Amino Mission Statement
Amino is a graphics stack and UI toolkit for desktop apps of the 21st century.
A decade from now 90% of people will use phones, slates, or netbooks as their primary computing device. This is a very exciting development in the software world and promises to reshape the way we make software (check out the great stuff our lead developer is doing in his day job at Palm), but Amino is different. It's about that 10%: the content creators who need killer desktop apps, the programmers who want great tools, and the knowledge workers who need to manage incredible amounts of information at lightning speed. Amino is the toolkit to build these apps.
What is Amino?
Amino is : * a 2D/3D scenegraph with multiple backends (Java2D, JOGL, and more coming). * a set of UI controls, skinnable with CSS. * utilities to help you build desktop apps quickly. * extremely testable. * 100% open source (BSD), redistributable, and embeddable. * 100% Java, ready for use by any JVM dynamic language (Groovy, JRuby, Jython, JavaScript, JavaFX Script, etc.)

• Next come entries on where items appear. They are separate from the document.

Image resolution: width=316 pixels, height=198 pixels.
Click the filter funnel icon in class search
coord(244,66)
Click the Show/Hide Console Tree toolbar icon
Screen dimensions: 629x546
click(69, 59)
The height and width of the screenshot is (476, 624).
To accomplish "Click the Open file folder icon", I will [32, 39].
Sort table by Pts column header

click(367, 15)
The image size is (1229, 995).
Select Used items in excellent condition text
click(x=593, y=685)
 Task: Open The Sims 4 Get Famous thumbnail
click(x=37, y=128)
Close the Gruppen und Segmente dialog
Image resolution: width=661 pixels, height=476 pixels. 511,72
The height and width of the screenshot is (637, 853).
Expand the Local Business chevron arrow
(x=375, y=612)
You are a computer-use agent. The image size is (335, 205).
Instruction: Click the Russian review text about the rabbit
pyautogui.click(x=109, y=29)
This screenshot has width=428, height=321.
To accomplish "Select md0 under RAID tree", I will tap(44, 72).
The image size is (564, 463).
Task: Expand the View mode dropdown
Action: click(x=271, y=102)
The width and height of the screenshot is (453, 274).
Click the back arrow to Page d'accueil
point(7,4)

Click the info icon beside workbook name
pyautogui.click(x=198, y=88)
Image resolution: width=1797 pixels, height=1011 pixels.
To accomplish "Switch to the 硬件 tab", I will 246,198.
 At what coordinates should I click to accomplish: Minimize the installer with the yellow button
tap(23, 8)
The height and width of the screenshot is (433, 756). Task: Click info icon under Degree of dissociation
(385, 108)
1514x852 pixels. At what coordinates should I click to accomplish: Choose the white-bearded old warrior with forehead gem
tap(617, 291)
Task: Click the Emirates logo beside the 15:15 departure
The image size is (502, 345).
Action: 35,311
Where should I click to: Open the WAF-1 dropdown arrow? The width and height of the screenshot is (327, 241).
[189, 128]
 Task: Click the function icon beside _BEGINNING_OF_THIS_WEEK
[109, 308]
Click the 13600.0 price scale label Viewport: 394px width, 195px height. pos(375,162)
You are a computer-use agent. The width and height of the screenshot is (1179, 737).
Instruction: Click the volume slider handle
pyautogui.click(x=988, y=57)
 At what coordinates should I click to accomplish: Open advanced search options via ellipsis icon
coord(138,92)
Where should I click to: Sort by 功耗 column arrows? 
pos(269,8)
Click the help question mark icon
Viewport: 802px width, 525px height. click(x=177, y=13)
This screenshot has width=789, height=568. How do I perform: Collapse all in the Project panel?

Can you give me an example?
Our AminoGettingStartedTutorial shows how to build a basic application which opens a window, adds some buttons and controls, then hooks up event handlers to do a Flickr search.
How is Amino different than JavaFX and other UI toolkits?
Amino is not innovative. On the contrary, Amino takes the best ideas from the past 20 years of UI toolkits, throws out the stuff that hasn't worked well, and bundles the rest up in a nice clean package with no legacy issues.
Amino is inspired by JavaFX and Swing. At JavaOne 2010 Oracle announced a new Java only direction for JavaFX 2.0, which makes JavaFX even closer to Amino. Though similar, there are some differences:
Amino is BSD licensed and community developed, allowing you to do things you can't do with the Oracle owned JavaFX, such as: subsetting, bundling with your application, embedding on a mobile platform, recompiling with GCJ or Kaffe, or forking it for your own uses.
Amino is focused expressly on desktop apps. JavaFX is focused web based and mobile applications, similar to Flex and Sliverlight.
Amino is significantly smaller than JavaFX. It aims to be fast, easy to learn, and very, very lean; at the expense of backwards compatibility and features.
Amino is embeddable in Swing panels, so you can add just a little bit of Amino to your existing apps.